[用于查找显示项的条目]
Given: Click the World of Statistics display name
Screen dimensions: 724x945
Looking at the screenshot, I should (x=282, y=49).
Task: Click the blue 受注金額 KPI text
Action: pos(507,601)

#### 练习题目:
请把以下所有条目中的“Screen dimensions”换成“Screen size”，其余内容一字不改，重新写出这些行。

#### 参考答案:
Given: Click the World of Statistics display name
Screen size: 724x945
Looking at the screenshot, I should (x=282, y=49).
Task: Click the blue 受注金額 KPI text
Action: pos(507,601)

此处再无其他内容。